DPreview and iView MediaPro both created in England purchased by Amazon and Microsoft, both gone.
Mike please resist do not sell this site to Meta or Google no matter how many hundreds of millions they offer.

“The Internet is simply not a good repository for culture, information, and stored knowledge.”

Events like this make me think that future generations may come to see this current time as another “Dark Age”. Not because we lack technology but because evidence and artifacts of our times and technologies fail to survive.

In 100 years time, someone with the ability to brew up some synthetic gasoline might be able to fire up a car from the 1940’s or 50’s, but failed electronics of current cars will have long consigned them to the scrap heap. Looking at cameras, it is already a lot easier to fire up an old 1970’s SLR than a 10 year old DSLR for which the batteries, memory cards and cables are now discontinued.

Very sad to see DPreview go and all of the historical information lost. There is an iniative with a petition to preserve it: https://www.dpreviewarchive.com/

It's really a big loss. I started reading DPreview around 2000, and all my camera purchases have been done after painful comparisons on the site ;-). Also it's really a loss not having the site simply frozen, although I suspect it's not so easy (you need to have some sort of maintenance, at least to guarantee the right to remove personal data granted in most jurisdictions).

Just listened to The Daily episode about AO Scott stepping down from film criticism at the NYTs. Seems he can no longer combat the Marvel Universe and all of its fans. I would love if he retired to upstate NY and started a blog on film, put more Patreon money to good ends.

just occurred to me albeit late on the thread that amazon could always do the decent thing and convert dpr to a non profit. it might survive in that format.

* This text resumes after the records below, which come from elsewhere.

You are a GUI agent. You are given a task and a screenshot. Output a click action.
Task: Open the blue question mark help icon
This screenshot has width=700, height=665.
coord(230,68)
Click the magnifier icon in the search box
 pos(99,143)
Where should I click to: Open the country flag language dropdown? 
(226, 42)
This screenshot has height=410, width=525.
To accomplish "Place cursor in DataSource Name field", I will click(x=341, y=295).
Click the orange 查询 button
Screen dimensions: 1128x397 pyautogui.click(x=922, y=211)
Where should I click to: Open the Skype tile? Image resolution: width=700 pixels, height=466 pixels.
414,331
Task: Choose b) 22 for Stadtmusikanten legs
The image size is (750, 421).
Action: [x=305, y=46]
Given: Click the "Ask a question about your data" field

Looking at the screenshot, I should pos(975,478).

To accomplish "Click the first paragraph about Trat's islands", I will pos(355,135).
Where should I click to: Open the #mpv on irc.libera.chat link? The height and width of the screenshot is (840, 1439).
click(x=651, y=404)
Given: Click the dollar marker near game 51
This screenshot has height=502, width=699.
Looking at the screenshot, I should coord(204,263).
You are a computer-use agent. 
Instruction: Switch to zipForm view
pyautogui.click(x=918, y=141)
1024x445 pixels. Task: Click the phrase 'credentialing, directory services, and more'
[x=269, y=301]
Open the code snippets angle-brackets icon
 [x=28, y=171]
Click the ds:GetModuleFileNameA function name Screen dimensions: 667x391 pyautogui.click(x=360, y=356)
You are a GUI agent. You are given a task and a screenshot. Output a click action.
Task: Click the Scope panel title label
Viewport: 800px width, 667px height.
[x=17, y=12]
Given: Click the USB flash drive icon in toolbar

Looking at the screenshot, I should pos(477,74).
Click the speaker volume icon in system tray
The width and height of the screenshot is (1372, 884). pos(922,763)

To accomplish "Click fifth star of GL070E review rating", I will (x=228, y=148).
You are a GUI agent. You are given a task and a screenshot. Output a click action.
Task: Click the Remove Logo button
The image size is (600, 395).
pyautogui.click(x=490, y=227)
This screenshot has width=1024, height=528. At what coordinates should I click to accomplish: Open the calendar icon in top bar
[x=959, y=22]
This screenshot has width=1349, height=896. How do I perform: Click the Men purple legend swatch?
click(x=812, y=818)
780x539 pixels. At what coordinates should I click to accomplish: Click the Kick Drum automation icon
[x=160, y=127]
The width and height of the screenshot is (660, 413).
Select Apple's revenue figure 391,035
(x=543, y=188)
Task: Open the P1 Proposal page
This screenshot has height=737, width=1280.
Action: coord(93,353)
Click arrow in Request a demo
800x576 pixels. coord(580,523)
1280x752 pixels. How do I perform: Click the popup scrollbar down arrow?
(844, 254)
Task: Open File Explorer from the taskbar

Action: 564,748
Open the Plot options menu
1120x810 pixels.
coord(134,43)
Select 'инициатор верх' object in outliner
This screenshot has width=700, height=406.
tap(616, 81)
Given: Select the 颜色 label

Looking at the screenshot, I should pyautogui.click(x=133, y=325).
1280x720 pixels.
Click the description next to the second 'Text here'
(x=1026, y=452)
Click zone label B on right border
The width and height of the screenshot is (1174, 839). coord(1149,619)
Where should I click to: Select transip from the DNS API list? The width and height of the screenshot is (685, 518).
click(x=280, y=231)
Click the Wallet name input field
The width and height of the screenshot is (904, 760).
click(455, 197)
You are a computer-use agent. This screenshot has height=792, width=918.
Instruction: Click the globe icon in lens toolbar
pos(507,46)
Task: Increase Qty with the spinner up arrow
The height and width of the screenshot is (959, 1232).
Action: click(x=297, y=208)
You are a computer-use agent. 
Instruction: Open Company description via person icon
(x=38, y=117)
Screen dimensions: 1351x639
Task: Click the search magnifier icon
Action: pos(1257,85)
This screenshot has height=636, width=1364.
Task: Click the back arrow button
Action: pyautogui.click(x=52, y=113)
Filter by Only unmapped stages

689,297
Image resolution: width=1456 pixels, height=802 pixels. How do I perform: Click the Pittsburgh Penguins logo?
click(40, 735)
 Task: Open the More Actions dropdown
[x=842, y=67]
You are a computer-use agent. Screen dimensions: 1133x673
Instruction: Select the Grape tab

Stuff on the internet is disappearing right and left, it seems. I had researched the (now ancient) history of the music programs in the school district in which I grew up. I had a reason to recall that research recently and went to look it all up again. Gone. Not a trace. Of course, I'm the idiot for not squirreling it all away.

Seems to me the more valuable content is, the more at risk it is. Worthless content will be kept forever because it costs so little to keep it around. The valuable stuff gets accessed constantly and costs a lot more to sustain. That makes it more vulnerable.

Too often, assets are disposed of because they compete with lesser assets the owner (for some reason) cares more about. Maybe Amazon wants their product reviews to be the sole responder to searches for camera reviews.

Bottom line: If you see something on the internet you want to keep, store it yourself somewhere under your own control.